En Tunisie, on n’ose pas taxer le fraudeur fiscal de criminel. Pire encore : c’est lui qui impose sa loi à l’Assemblée et au Gouvernement.

Par Mohamed Chawki Abid *

Jamais la Tunisie n’a connu un débat de «Loi de Finances» aussi humiliant pour le gouvernant et insultant pour les gouvernés. Certains défaillants du fisc prétextent leur refus d’acquittement fiscal par la gestion abominable du budget de l’Etat. D’autres justifient leur réticence par le fait que 60% du budget de l’Etat est affecté aux salaires de «fonctionnaires corrompus» travaillant «8 minutes par jour».

Les champions de l’évasion fiscale ont gagné

Ce sont les arguments fallacieux souvent utilisés par les champions de l’évasion fiscale.
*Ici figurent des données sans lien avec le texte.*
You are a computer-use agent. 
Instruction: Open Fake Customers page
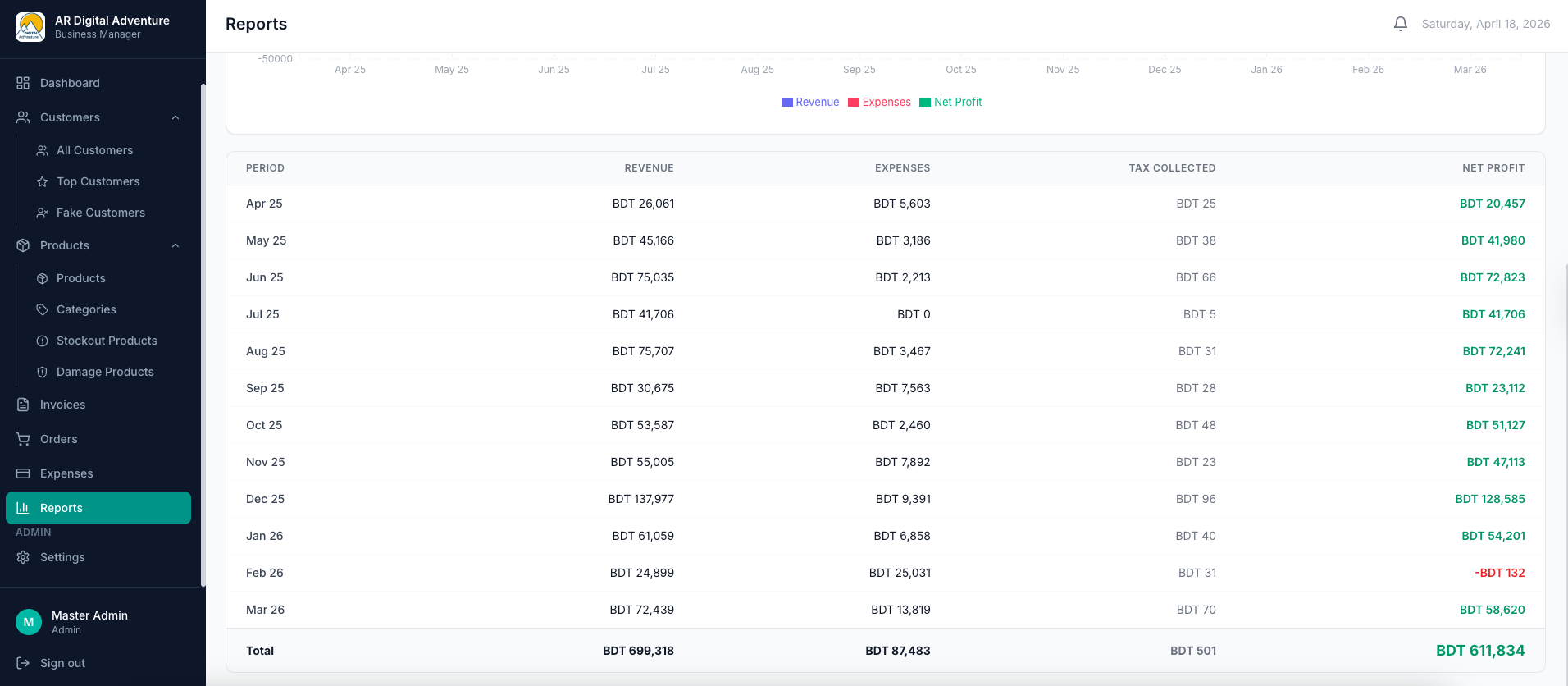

La mauvaise gouvernance des actifs publics ne légitime point l’évasion fiscale. Malheureusement, le patriotisme et le dévouement sont bousculés par l’opportunisme et l’égoïsme.

Si les prédateurs musclés cessaient de frauder le fisc en corrompant les contrôleurs, le budget de l’Etat serait tout autre tant en volume qu’en structure. Celui qui refuse de s’acquitter convenablement de sa contribution fiscale, devrait chercher une nouvelle résidence fiscale lui offrant un système qui répond à ses attentes.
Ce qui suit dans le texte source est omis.